** What you need to do **
Copy the data starting at the line containing "Identify the location" and ending at the end of the data, swapping "Image resolution" for "Screenshot size" and changing nothing else. Leave the pictures out of your copy.

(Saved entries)
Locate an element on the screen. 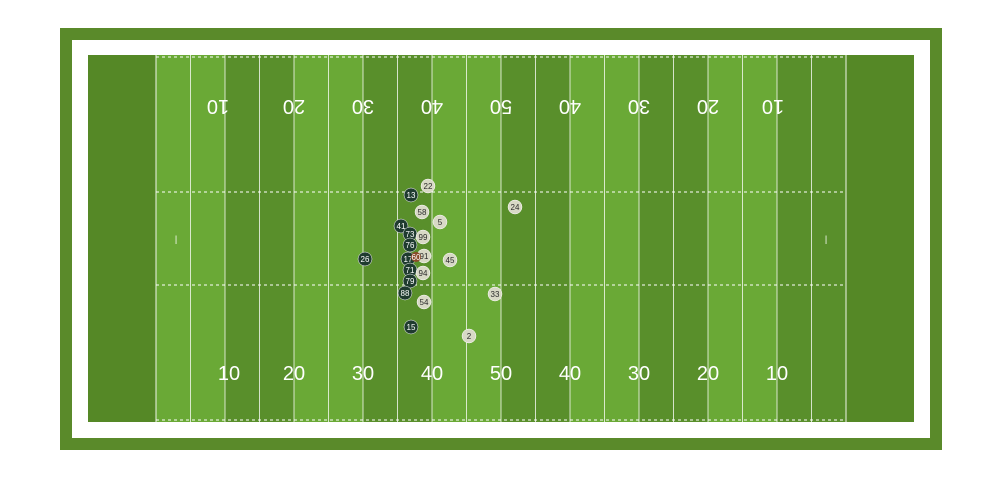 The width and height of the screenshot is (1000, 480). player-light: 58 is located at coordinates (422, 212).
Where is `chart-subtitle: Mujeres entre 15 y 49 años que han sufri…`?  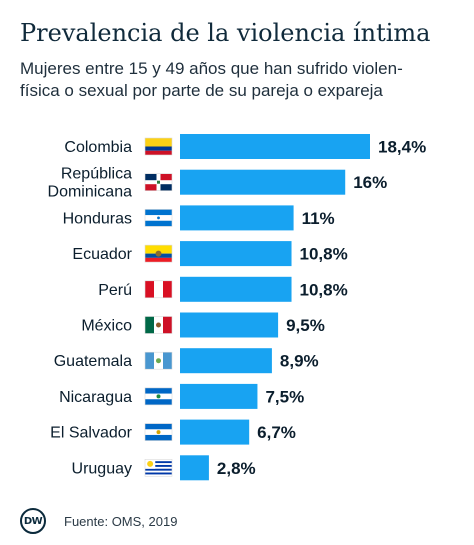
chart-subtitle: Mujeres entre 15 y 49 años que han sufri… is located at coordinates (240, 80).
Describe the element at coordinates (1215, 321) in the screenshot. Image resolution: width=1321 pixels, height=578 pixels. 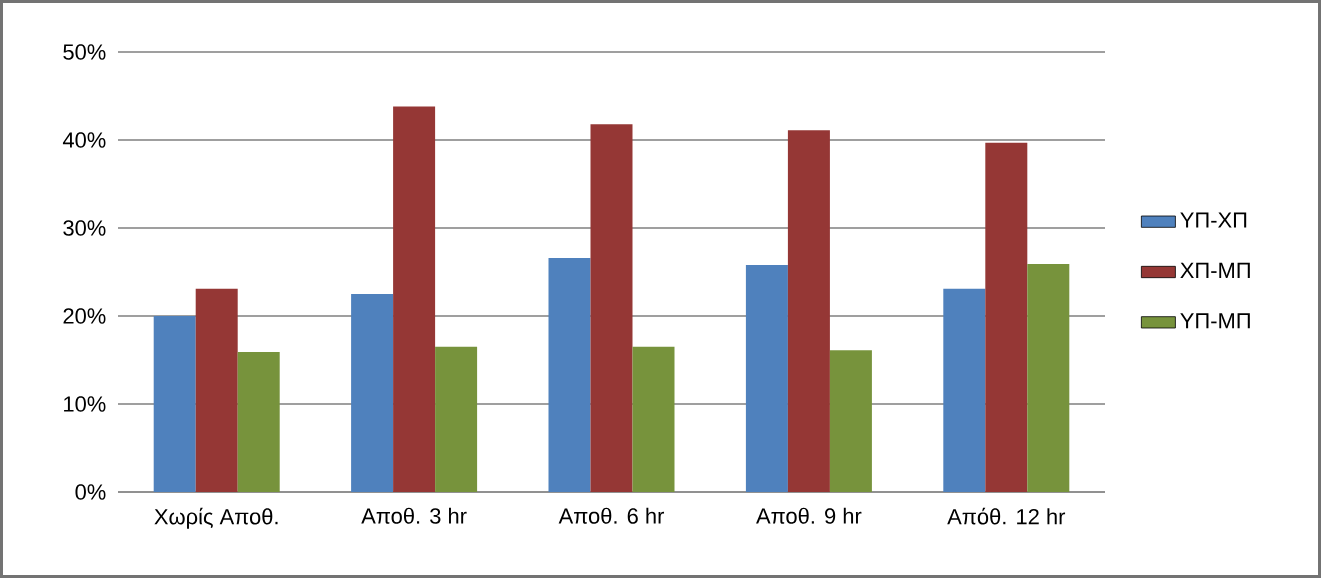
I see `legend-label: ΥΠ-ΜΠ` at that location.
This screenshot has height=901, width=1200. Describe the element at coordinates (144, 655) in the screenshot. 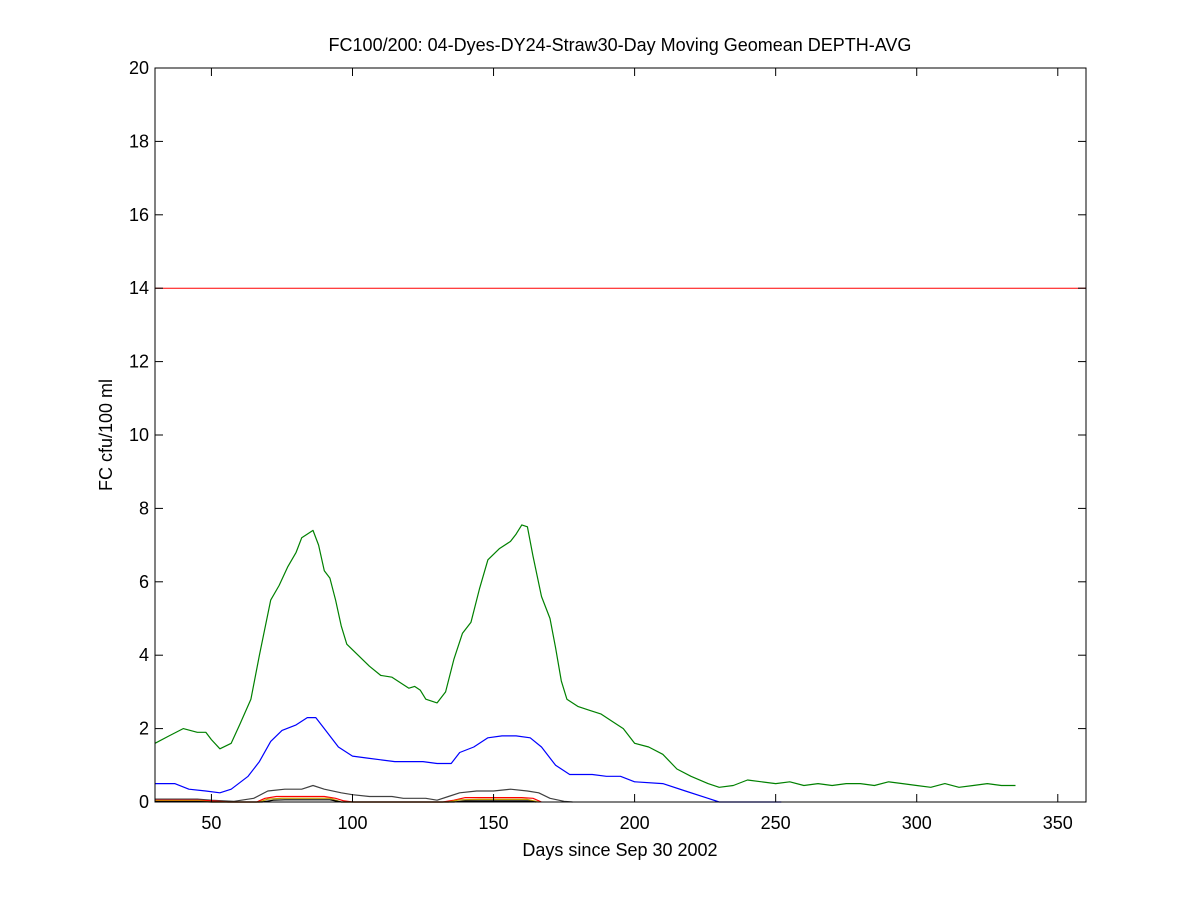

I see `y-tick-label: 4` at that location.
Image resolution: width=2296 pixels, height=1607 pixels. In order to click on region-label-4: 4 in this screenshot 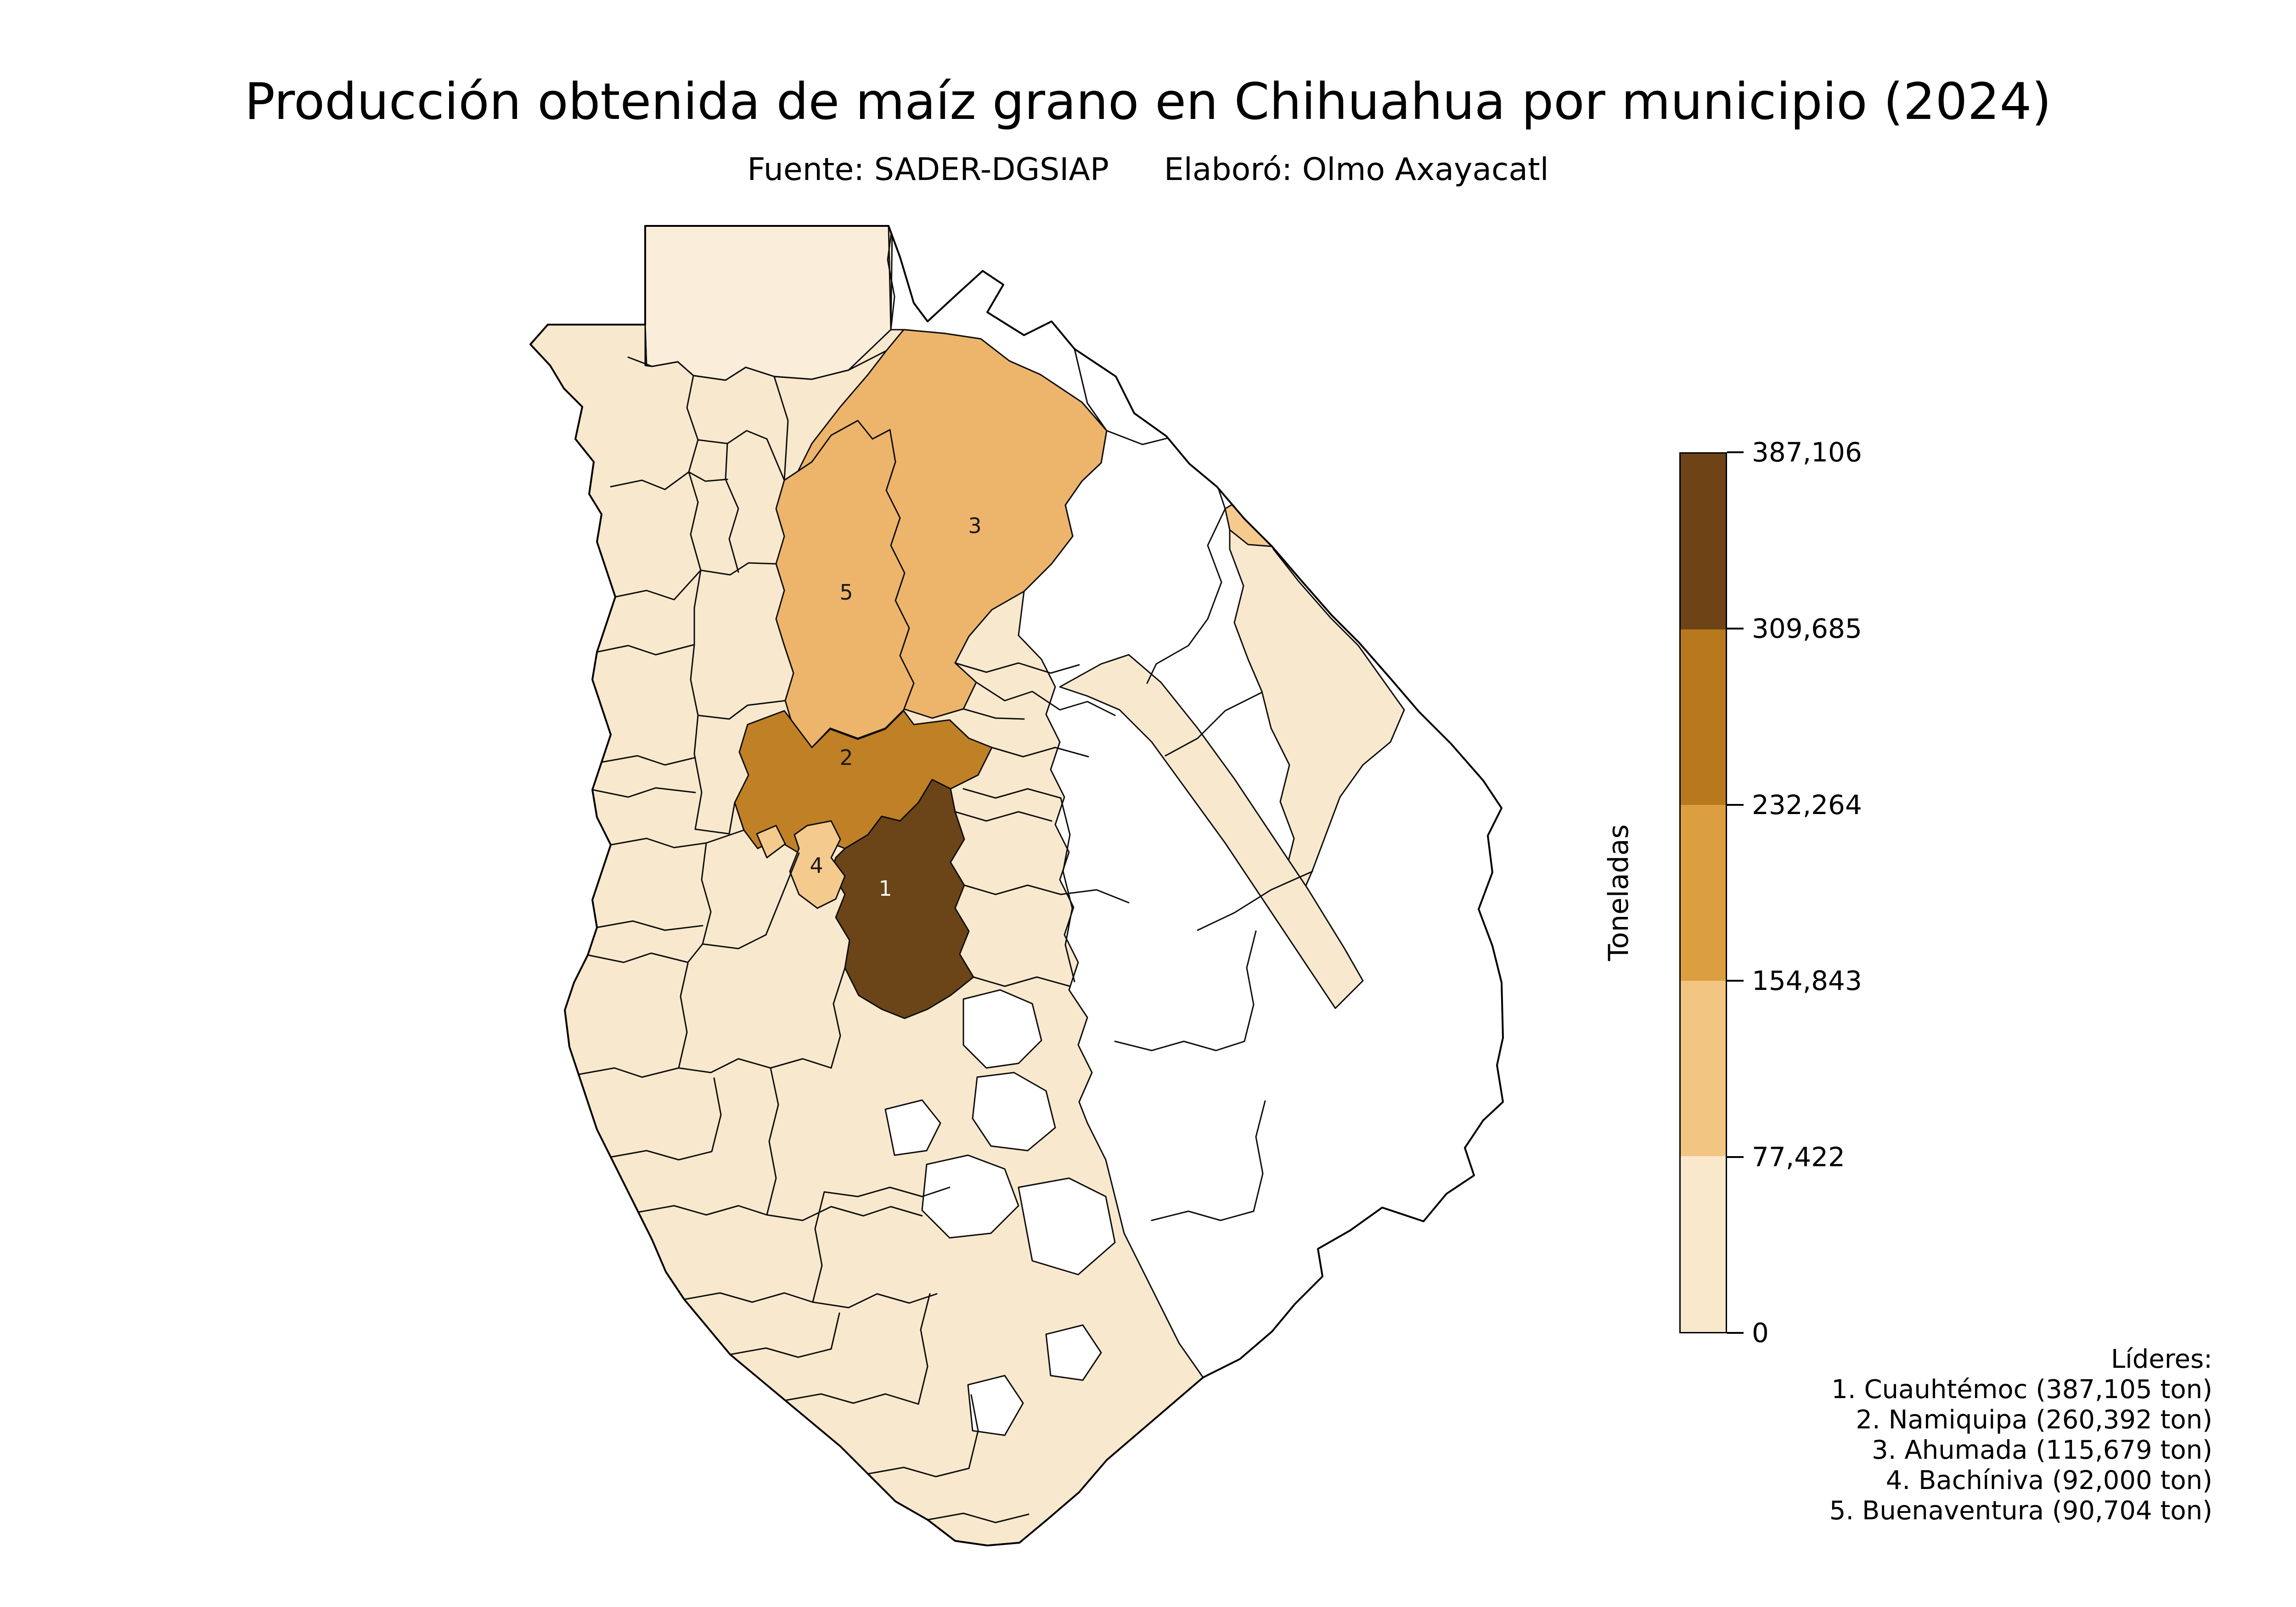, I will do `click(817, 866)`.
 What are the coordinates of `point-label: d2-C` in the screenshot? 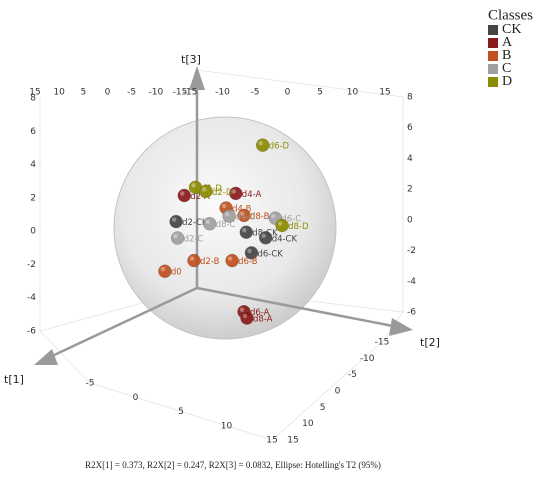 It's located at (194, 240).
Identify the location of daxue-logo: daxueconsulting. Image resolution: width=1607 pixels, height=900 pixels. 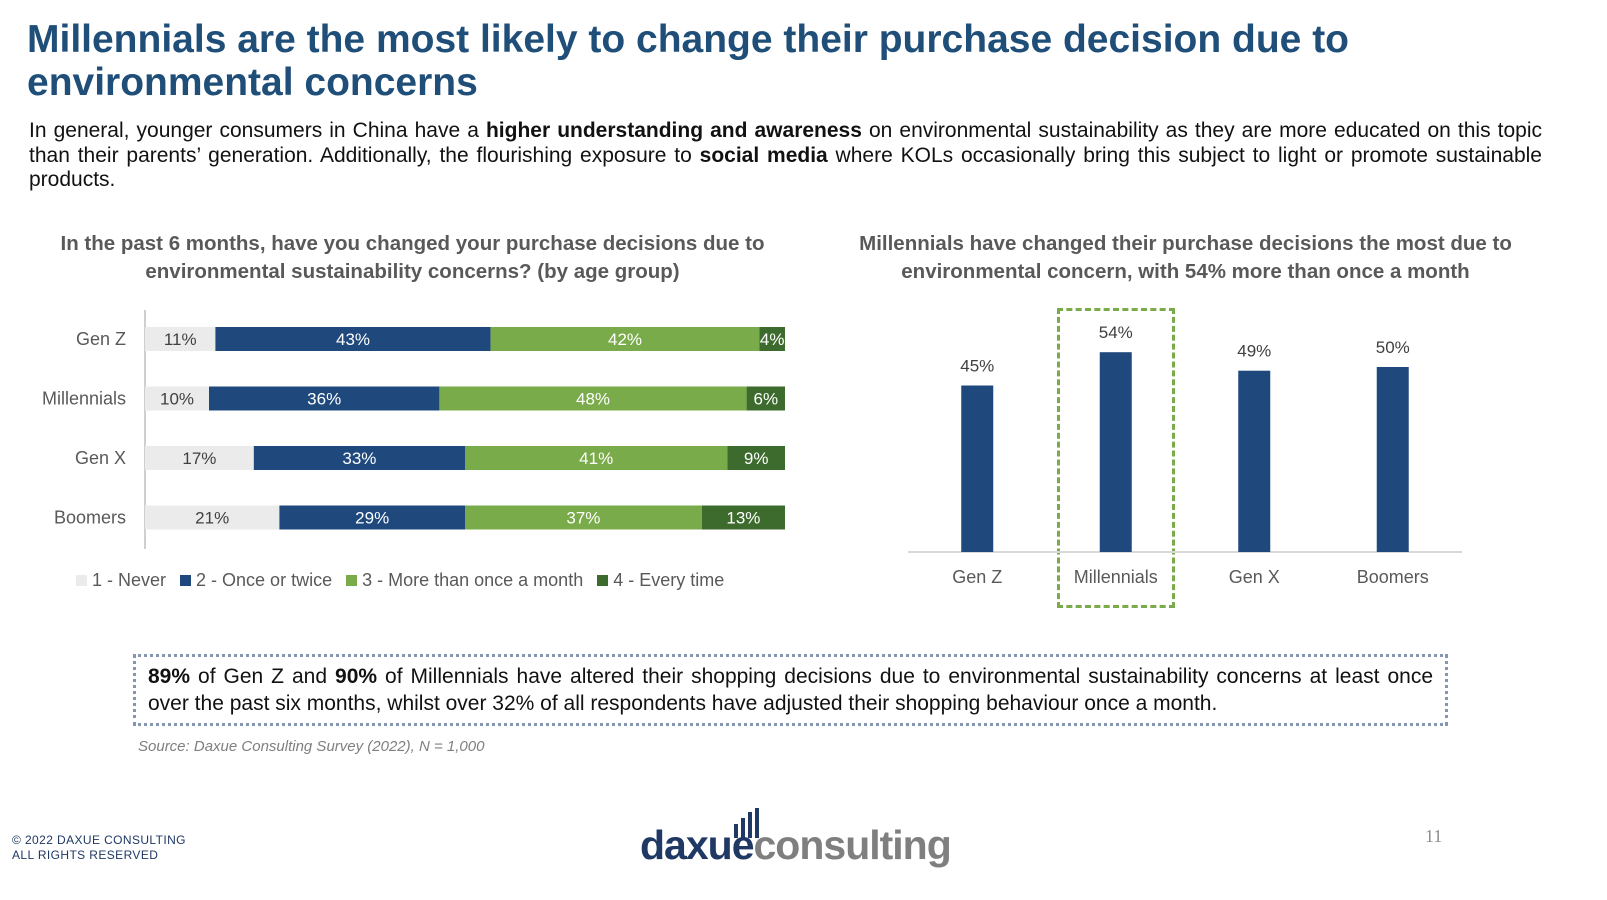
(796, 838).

** Finished task **
Identify the location of daxue-logo: daxueconsulting. Screenshot size: width=1607 pixels, height=900 pixels. 
(796, 838).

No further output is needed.